***** Text block
Google gives you a multitude of ways to bid for your ads, depending on what your end goal is. Most advertisers focus on clicks, impressions, conversions, or views (for video ads).
Google runs an auction every single time it has ad space available on a website or search result. Then the auction decides which ads will show at that moment in that space. Your bid puts you in the auction. Sounds simple enough, right?
What to Focus On
Google Ads gives you several ways to bid for your ads, depending on what your business’s goals are, below we break down those options so you can choose which one would best suit your business goals.
- Target CPA
- Get the most conversions possible at target CPA set by you. This is best to use if you goal is to increase targets and leads
- Target ROAS
- Get the most Return On Ad Spend with this bidding strategy. Keep in mind, you should be comfortable spending up to 2 times your average daily budget with a Target ROAS strategy. Target ROAS is best to use for eCommerce campaigns without budget limitations. This is ideal if your goal is to increase profits
- Maximize Clicks
- With “Maximize clicks”, Google Ads automatically sets your bids to help get as many clicks as possible within your budget. This is ideal to use when you have a strong conversion performance and want to find more volume. If you want more clicks to your website, this is the strategy for you
- Maximize Conversions
- If your goal is to increase sales or leads, you can have Google automatically set your bids to help you get the most conversions within your budget. This strategy is great for using your entire budget in a single day- great for if you want to max out your spend every month.
- Maximize Conversion Value
- Google Ads automatically sets your bids to help you get the most conversion value within your budget. Google uses the info gathered surrounding device, location, time of day, demographics, query, and more to find the optimal CPC bid for each auction.
- Target Impression Share
- Target impression share” automatically sets your bids to increase your ads’ chances of appearing in the search page area you select- this is ideal for achieving brand awareness
With so many options to choose from it can feel overwhelming and like you need to spend more to see results, but the good thing is, it’s not just about who is willing to pay the most on Google Ads. They take into consideration many other factors, including:
- Geo location
- Time of day
- Audiences your potential visitor is part of
- Browsing behavior
- Expected CTR of your ad
- Your Quality Score
So don’t feel discouraged if you don’t have a huge budget, Google will still help you reach your goals.
Three Components of Google Ads Auction Rankings
Every Google Ads auction takes three major elements into account when it decides how your ad should rank:
1. Your max cost-per-click bid for the keyword
2. Your quality score for that keyword
3. Your ad extensions and their relevance to ad and keyword
Like I mentioned earlier, the Google Ads auction happens extremely fast (and extremely often). So it’s vital that you know what’s out there to take advantage of.
**********
Stated exercise 1. Shorten the paragraph of the Google Ads bidding text that begins "Google runs an auction," keeping its main facts.
***** Records provided
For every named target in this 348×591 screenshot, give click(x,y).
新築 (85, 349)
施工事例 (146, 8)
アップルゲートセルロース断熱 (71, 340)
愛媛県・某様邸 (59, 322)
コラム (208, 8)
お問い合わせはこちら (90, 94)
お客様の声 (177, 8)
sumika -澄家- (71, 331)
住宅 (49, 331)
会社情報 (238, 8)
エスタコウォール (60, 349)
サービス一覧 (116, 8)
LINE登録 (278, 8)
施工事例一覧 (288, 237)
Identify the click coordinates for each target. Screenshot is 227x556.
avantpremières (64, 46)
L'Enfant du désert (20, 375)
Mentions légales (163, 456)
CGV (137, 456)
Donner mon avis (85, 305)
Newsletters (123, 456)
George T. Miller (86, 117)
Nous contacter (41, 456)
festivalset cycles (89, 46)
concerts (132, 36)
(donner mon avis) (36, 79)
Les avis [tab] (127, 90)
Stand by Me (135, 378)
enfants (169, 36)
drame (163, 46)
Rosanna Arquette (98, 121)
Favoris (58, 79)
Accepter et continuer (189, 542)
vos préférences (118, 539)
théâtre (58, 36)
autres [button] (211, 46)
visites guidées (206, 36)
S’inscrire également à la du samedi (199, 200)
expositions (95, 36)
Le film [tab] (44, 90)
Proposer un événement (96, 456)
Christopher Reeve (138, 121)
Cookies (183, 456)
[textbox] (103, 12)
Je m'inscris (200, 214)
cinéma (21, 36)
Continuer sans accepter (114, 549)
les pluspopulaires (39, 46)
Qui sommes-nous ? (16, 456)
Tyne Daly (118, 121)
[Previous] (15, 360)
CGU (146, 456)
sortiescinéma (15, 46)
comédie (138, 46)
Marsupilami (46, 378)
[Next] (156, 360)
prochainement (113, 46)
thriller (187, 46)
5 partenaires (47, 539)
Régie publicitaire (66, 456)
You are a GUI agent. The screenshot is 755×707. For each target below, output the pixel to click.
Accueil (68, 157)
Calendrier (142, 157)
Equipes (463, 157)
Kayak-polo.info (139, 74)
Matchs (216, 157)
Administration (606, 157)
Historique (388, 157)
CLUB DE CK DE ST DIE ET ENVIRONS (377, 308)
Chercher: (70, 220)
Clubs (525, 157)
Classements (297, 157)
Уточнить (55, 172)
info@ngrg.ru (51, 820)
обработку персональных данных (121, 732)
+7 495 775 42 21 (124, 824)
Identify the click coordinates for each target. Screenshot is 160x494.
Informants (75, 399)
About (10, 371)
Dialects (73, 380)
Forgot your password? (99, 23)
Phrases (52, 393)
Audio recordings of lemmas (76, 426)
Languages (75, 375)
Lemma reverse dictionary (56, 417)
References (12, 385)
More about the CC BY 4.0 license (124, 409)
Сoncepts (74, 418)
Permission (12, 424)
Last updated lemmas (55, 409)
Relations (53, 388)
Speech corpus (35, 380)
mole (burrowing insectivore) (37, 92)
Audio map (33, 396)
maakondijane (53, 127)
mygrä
**********
Stated exercise 2. Output, unchanged, the rows between the one holding "Nous contacter (41, 456)" and the one holding "Accepter et continuer (189, 542)", inclusive.

Correct response 1. Each time Google has ad space open on a website or search result, it holds an auction to decide which ads appear in that space at that moment. Your bid is what enters you into that auction.

Correct response 2.
Nous contacter (41, 456)
festivalset cycles (89, 46)
concerts (132, 36)
(donner mon avis) (36, 79)
Les avis [tab] (127, 90)
Stand by Me (135, 378)
enfants (169, 36)
drame (163, 46)
Rosanna Arquette (98, 121)
Favoris (58, 79)
Accepter et continuer (189, 542)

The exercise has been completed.